▶ THE TASK:
Using the listing below, retype exactly the lines starting at the one with "お問合せ (565, 2398)" and ending at the one with "DIGITAL X (852, 2429)", and include both.

▶ PROVIDED RECORDS:
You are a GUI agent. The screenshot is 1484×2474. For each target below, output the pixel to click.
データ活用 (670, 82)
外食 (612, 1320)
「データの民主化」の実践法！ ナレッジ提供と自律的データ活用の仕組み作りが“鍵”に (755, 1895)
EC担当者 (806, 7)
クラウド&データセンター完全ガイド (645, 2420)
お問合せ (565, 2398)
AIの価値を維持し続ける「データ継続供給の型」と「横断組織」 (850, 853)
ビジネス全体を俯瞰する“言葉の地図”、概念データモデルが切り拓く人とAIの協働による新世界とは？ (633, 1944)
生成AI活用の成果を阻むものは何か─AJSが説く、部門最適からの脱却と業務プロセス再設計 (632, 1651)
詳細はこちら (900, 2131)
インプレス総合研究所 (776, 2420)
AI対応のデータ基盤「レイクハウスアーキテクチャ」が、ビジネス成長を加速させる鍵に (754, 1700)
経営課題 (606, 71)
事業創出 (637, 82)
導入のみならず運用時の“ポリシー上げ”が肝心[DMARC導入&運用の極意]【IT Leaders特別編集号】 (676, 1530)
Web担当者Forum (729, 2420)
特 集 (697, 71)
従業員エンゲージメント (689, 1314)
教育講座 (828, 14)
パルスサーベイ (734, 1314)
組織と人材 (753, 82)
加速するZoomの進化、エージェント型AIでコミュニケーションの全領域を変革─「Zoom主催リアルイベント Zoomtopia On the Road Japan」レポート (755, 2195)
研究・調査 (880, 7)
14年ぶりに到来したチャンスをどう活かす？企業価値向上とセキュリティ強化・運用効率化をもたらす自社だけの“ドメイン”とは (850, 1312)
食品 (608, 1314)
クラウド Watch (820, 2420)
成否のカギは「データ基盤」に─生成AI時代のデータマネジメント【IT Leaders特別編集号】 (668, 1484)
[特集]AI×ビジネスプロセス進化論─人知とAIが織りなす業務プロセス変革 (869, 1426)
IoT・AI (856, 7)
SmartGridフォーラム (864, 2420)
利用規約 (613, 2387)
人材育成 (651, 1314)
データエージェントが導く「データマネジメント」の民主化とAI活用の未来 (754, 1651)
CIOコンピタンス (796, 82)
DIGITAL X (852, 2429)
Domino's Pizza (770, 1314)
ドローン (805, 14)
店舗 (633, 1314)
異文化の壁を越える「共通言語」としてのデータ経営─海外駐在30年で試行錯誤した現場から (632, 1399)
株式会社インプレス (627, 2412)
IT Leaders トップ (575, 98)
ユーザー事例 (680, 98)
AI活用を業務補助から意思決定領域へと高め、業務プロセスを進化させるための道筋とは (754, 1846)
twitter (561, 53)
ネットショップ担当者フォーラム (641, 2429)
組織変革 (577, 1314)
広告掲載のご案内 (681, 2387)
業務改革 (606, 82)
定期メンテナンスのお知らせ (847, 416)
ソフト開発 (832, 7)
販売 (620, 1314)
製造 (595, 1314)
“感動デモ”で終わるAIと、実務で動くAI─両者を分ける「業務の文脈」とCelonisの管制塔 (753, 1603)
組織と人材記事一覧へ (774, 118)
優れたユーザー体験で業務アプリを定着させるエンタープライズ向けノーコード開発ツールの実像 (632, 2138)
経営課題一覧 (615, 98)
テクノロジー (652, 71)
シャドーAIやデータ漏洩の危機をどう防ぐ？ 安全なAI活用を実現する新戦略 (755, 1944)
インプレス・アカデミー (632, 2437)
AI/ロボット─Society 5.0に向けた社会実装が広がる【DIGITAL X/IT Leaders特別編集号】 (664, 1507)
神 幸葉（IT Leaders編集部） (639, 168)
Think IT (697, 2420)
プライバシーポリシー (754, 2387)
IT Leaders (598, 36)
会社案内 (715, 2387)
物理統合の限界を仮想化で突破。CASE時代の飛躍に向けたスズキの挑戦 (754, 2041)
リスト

▶ WRITTEN ANSWER:
お問合せ (565, 2398)
AIの価値を維持し続ける「データ継続供給の型」と「横断組織」 (850, 853)
ビジネス全体を俯瞰する“言葉の地図”、概念データモデルが切り拓く人とAIの協働による新世界とは？ (633, 1944)
生成AI活用の成果を阻むものは何か─AJSが説く、部門最適からの脱却と業務プロセス再設計 (632, 1651)
詳細はこちら (900, 2131)
インプレス総合研究所 (776, 2420)
AI対応のデータ基盤「レイクハウスアーキテクチャ」が、ビジネス成長を加速させる鍵に (754, 1700)
経営課題 (606, 71)
事業創出 (637, 82)
導入のみならず運用時の“ポリシー上げ”が肝心[DMARC導入&運用の極意]【IT Leaders特別編集号】 (676, 1530)
Web担当者Forum (729, 2420)
特 集 (697, 71)
従業員エンゲージメント (689, 1314)
教育講座 (828, 14)
パルスサーベイ (734, 1314)
組織と人材 (753, 82)
加速するZoomの進化、エージェント型AIでコミュニケーションの全領域を変革─「Zoom主催リアルイベント Zoomtopia On the Road Japan」レポート (755, 2195)
研究・調査 (880, 7)
14年ぶりに到来したチャンスをどう活かす？企業価値向上とセキュリティ強化・運用効率化をもたらす自社だけの“ドメイン”とは (850, 1312)
食品 (608, 1314)
クラウド Watch (820, 2420)
成否のカギは「データ基盤」に─生成AI時代のデータマネジメント【IT Leaders特別編集号】 (668, 1484)
[特集]AI×ビジネスプロセス進化論─人知とAIが織りなす業務プロセス変革 (869, 1426)
IoT・AI (856, 7)
SmartGridフォーラム (864, 2420)
利用規約 (613, 2387)
人材育成 (651, 1314)
データエージェントが導く「データマネジメント」の民主化とAI活用の未来 (754, 1651)
CIOコンピタンス (796, 82)
DIGITAL X (852, 2429)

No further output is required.